■ **Records supplied**:
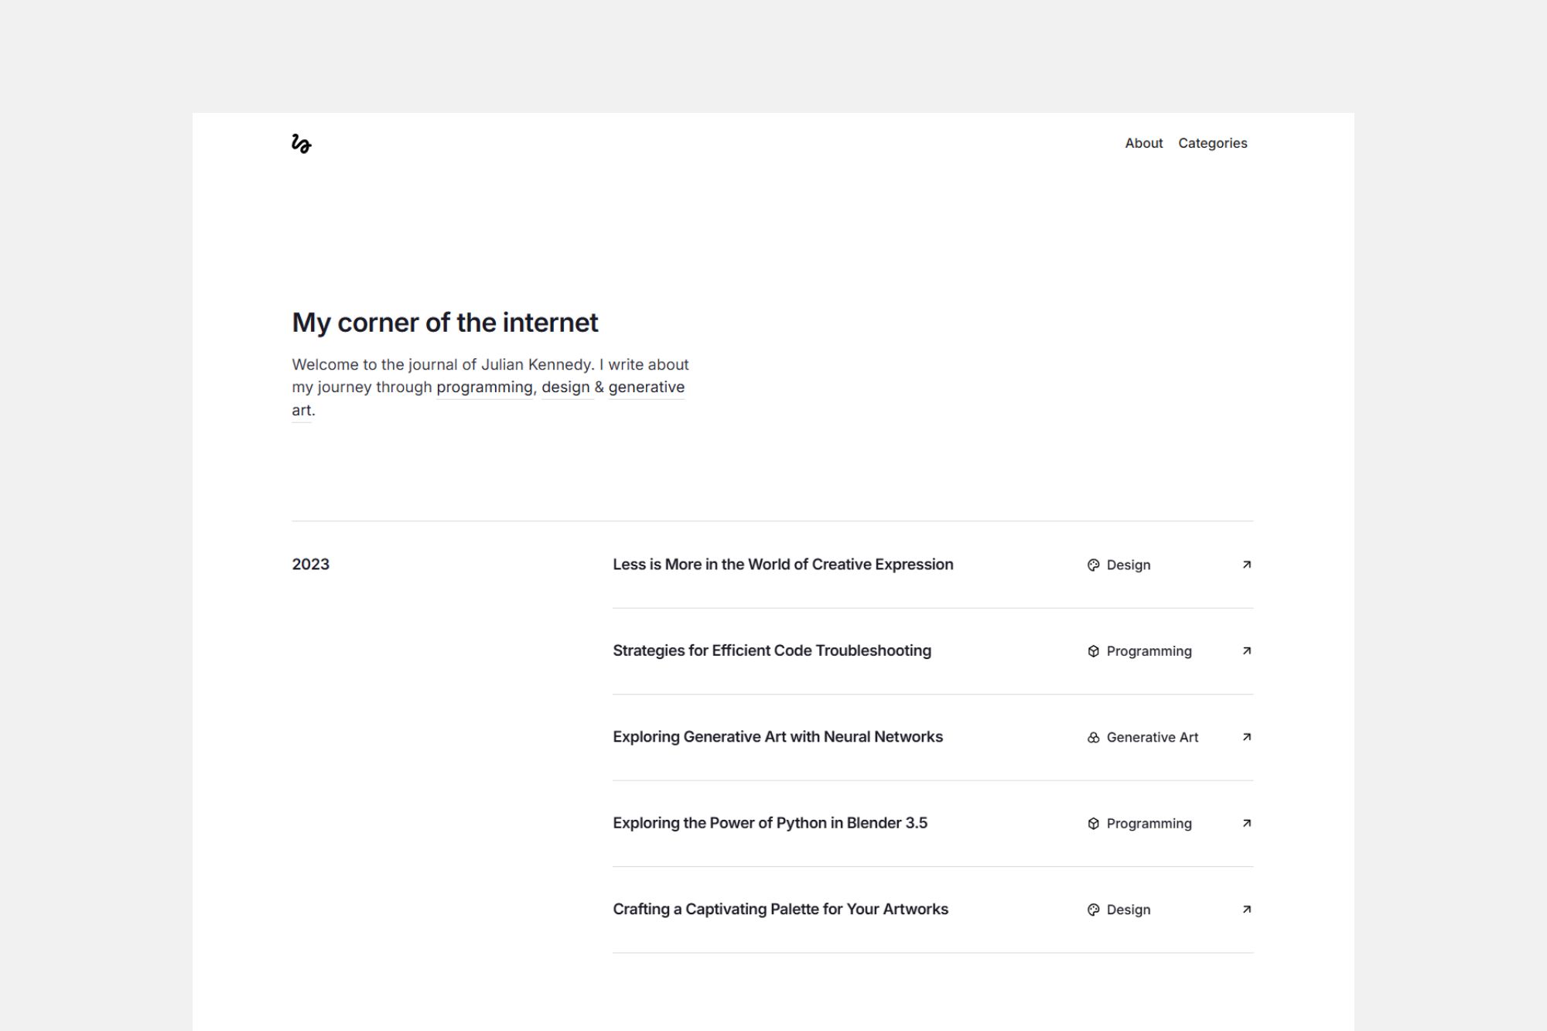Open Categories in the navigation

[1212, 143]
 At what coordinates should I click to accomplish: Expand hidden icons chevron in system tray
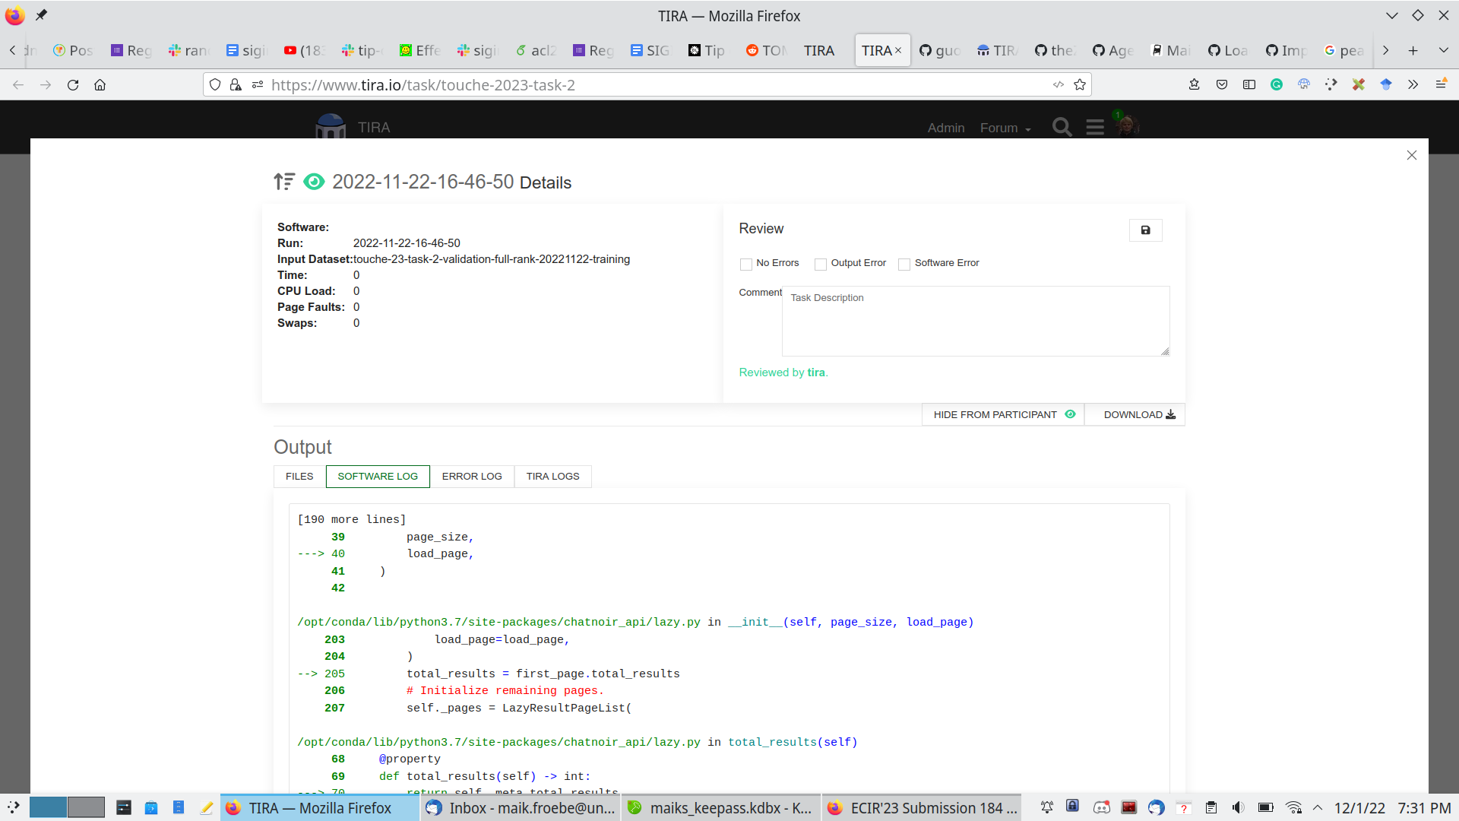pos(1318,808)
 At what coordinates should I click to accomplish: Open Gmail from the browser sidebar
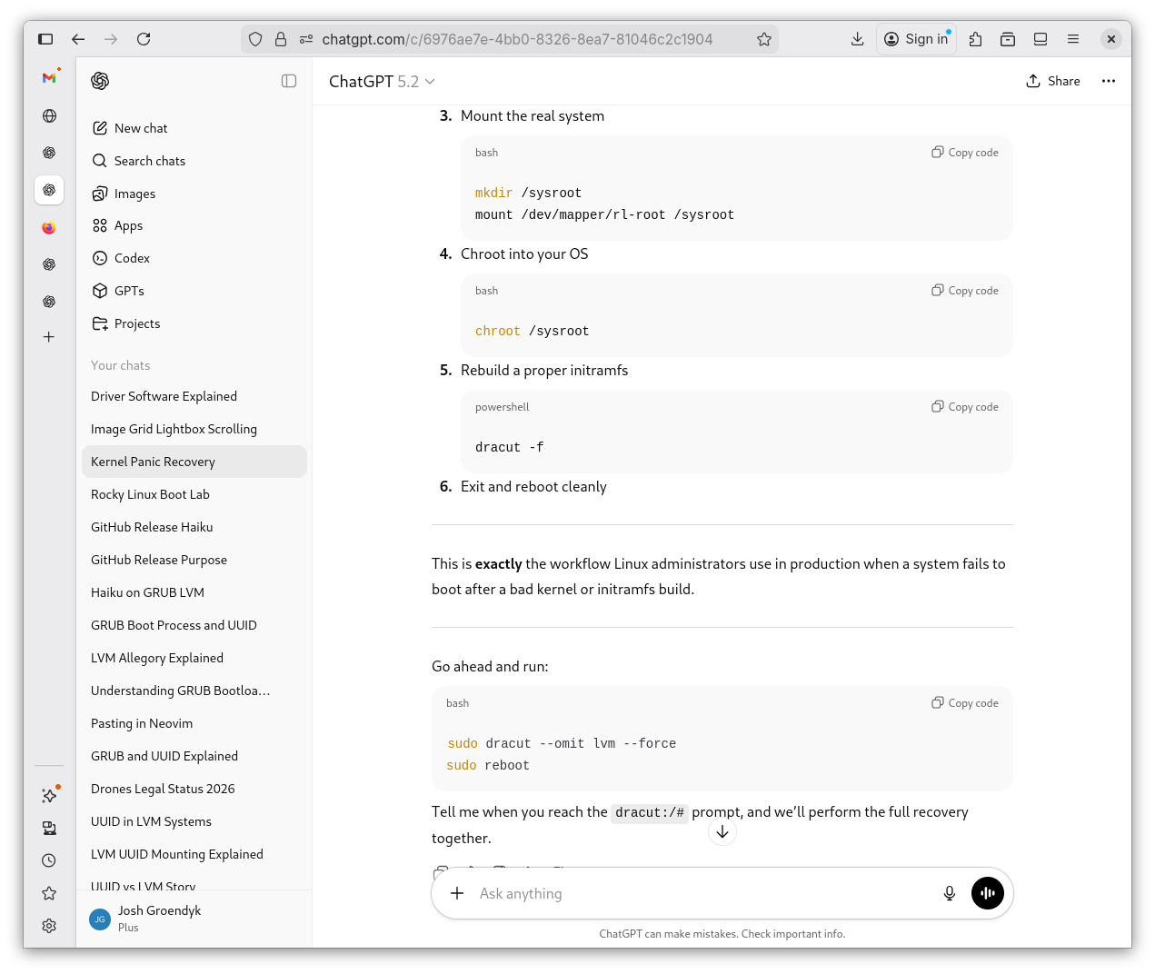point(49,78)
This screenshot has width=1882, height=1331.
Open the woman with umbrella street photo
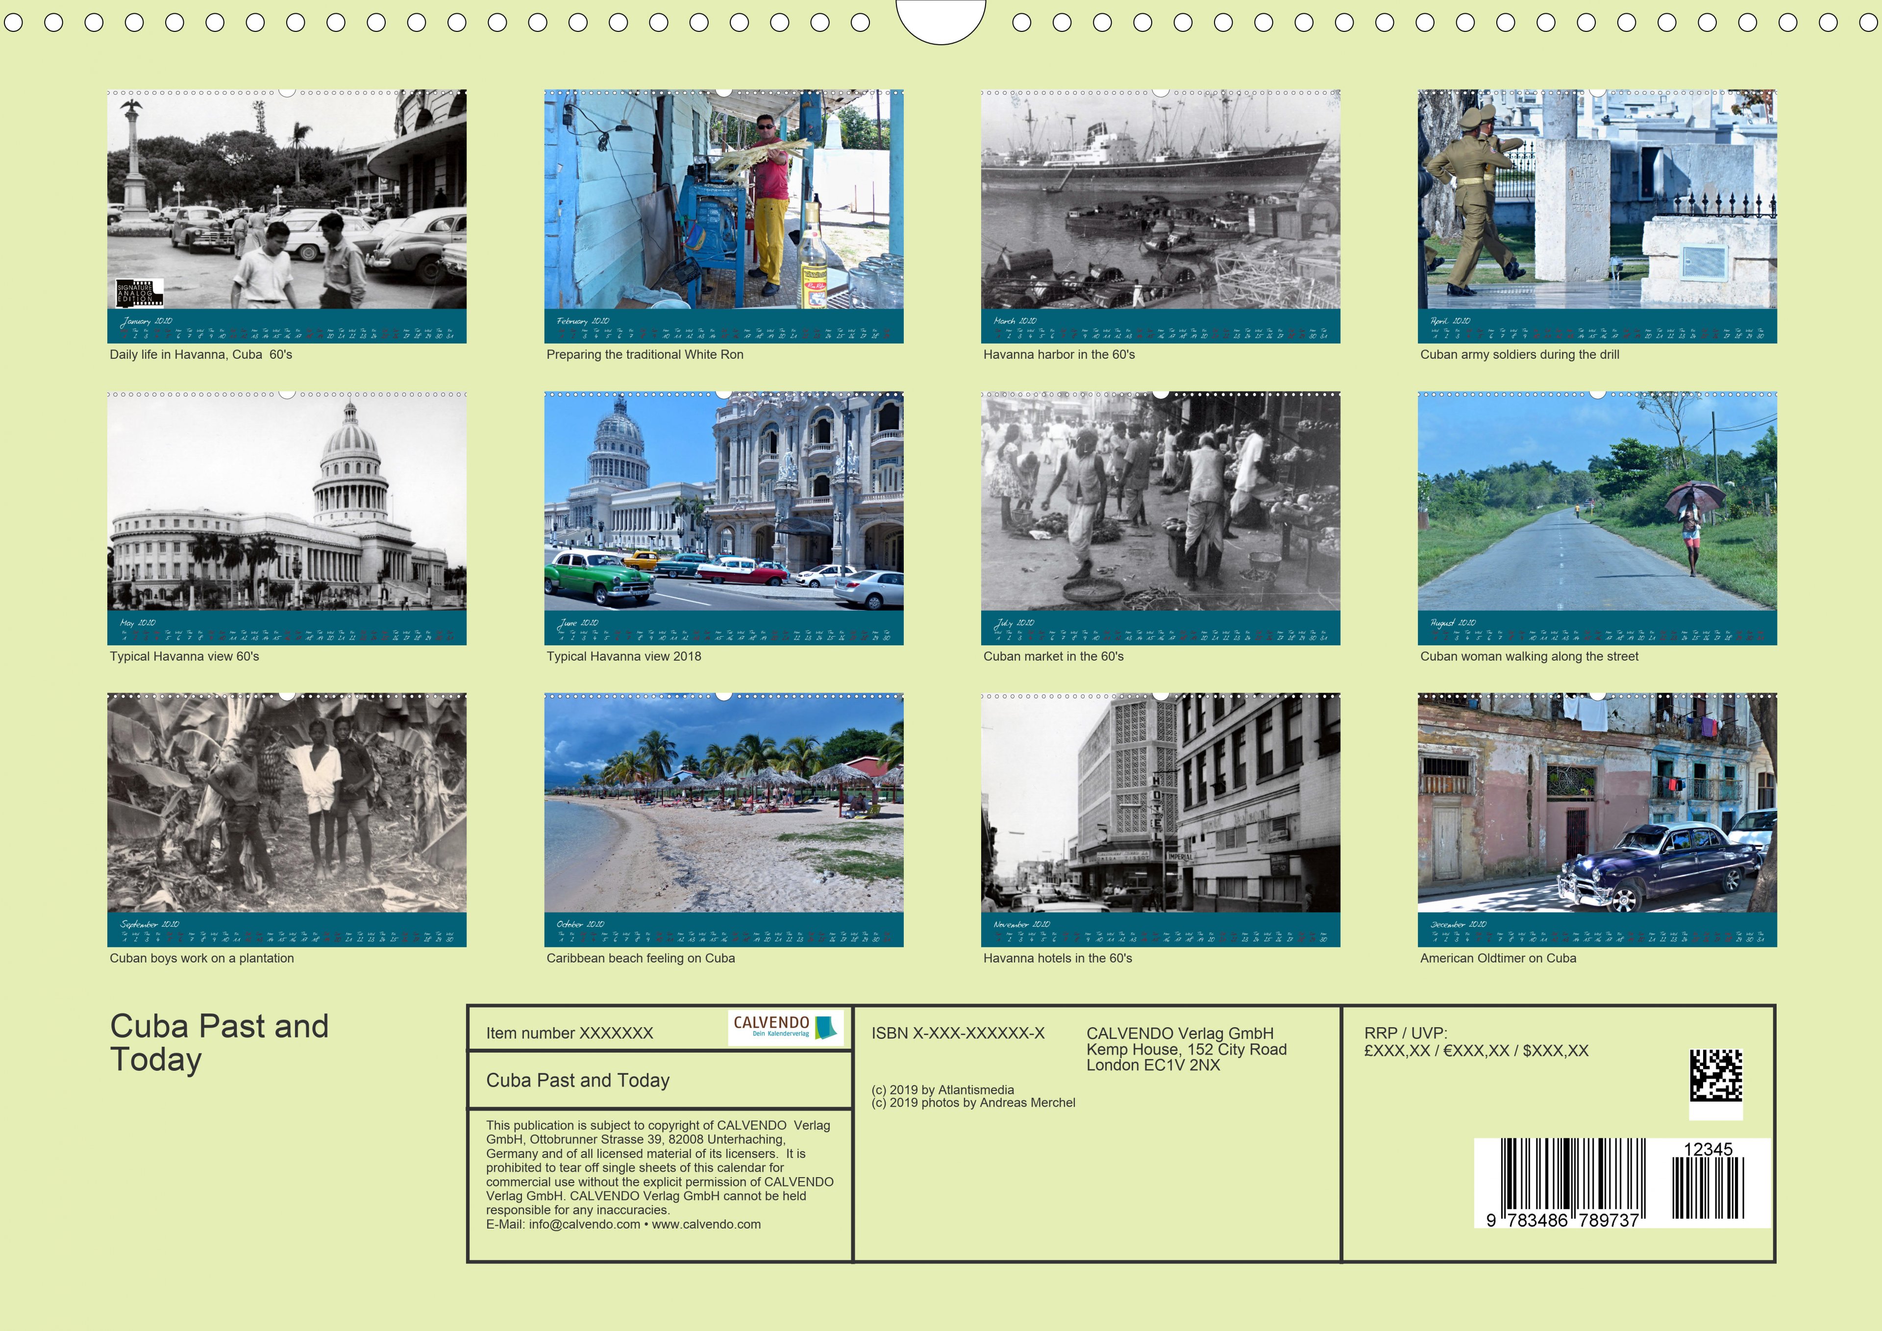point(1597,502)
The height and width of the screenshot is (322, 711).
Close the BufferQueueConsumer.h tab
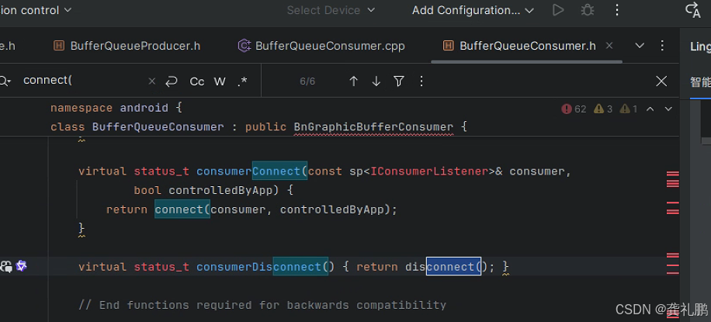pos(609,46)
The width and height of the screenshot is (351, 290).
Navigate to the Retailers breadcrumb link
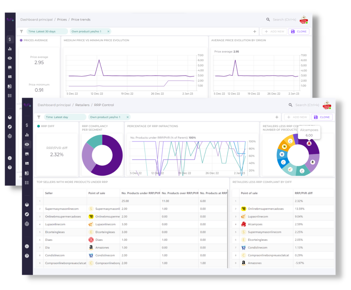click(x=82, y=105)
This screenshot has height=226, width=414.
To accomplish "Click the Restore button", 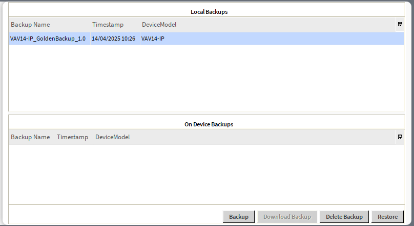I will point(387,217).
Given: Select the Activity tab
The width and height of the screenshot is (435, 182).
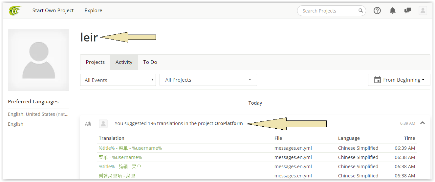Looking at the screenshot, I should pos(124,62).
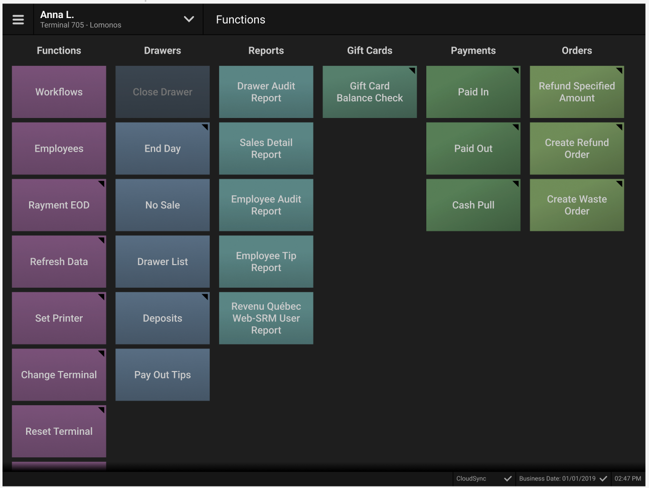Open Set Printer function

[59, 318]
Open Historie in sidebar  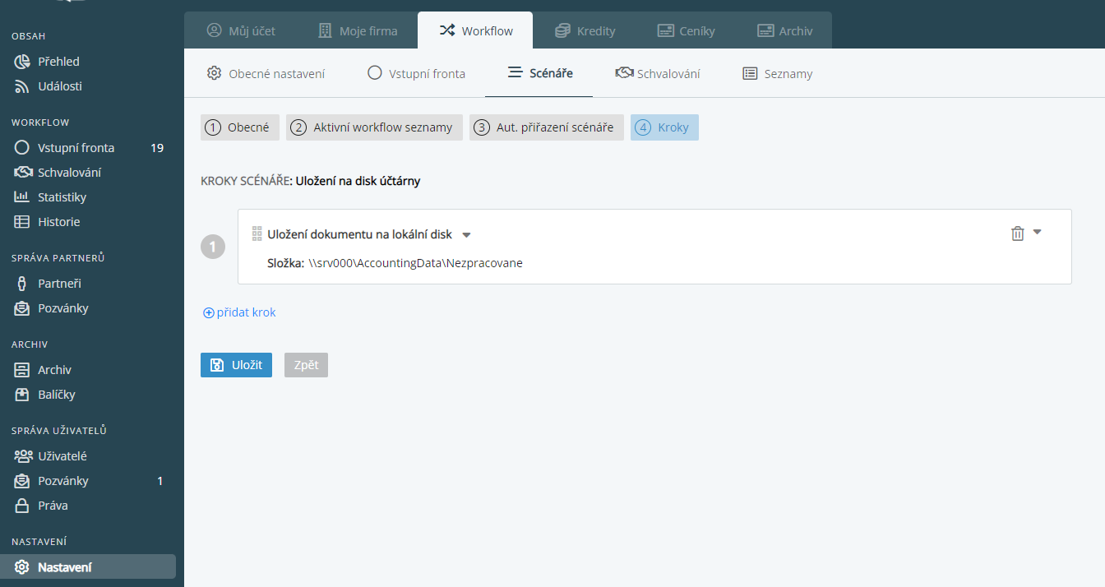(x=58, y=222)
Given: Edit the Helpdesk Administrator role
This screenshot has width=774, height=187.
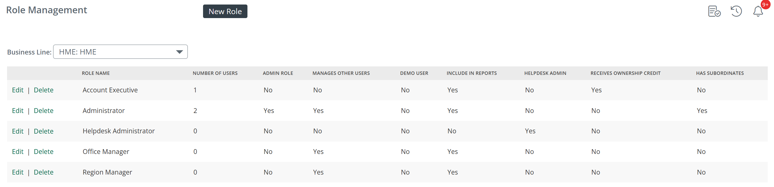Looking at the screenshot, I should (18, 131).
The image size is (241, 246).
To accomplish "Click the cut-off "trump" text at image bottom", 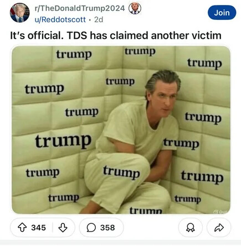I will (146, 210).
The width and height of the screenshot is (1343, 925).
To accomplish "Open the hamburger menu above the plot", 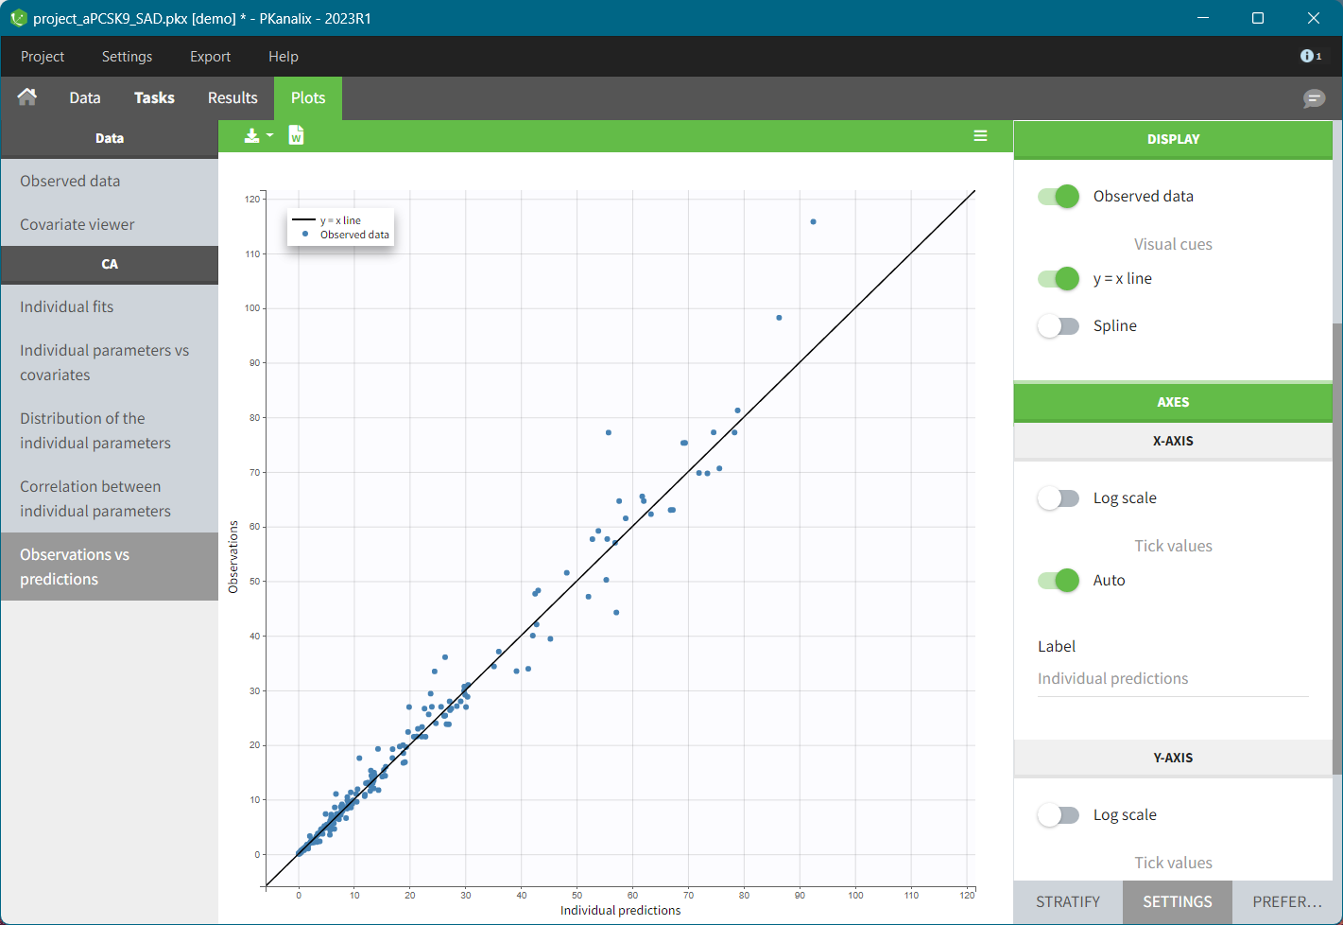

■ **Given exercise**: Rewrite the data from the start down to the line containing "pos(609,46)", changing "screenshot" to "screen capture" and leaving everything else unchanged. Omit the pictures from your answer.

■ **Expected answer**:
Open Categories in the navigation

[1212, 143]
 At what coordinates should I click to accomplish: Expand hidden icons chevron in system tray
pos(1318,808)
 At what coordinates should I click to accomplish: Open Gmail from the browser sidebar
point(49,78)
This screen capture has width=1882, height=1331.
Open the woman with umbrella street photo
point(1597,502)
The height and width of the screen capture is (322, 711).
Close the BufferQueueConsumer.h tab
pos(609,46)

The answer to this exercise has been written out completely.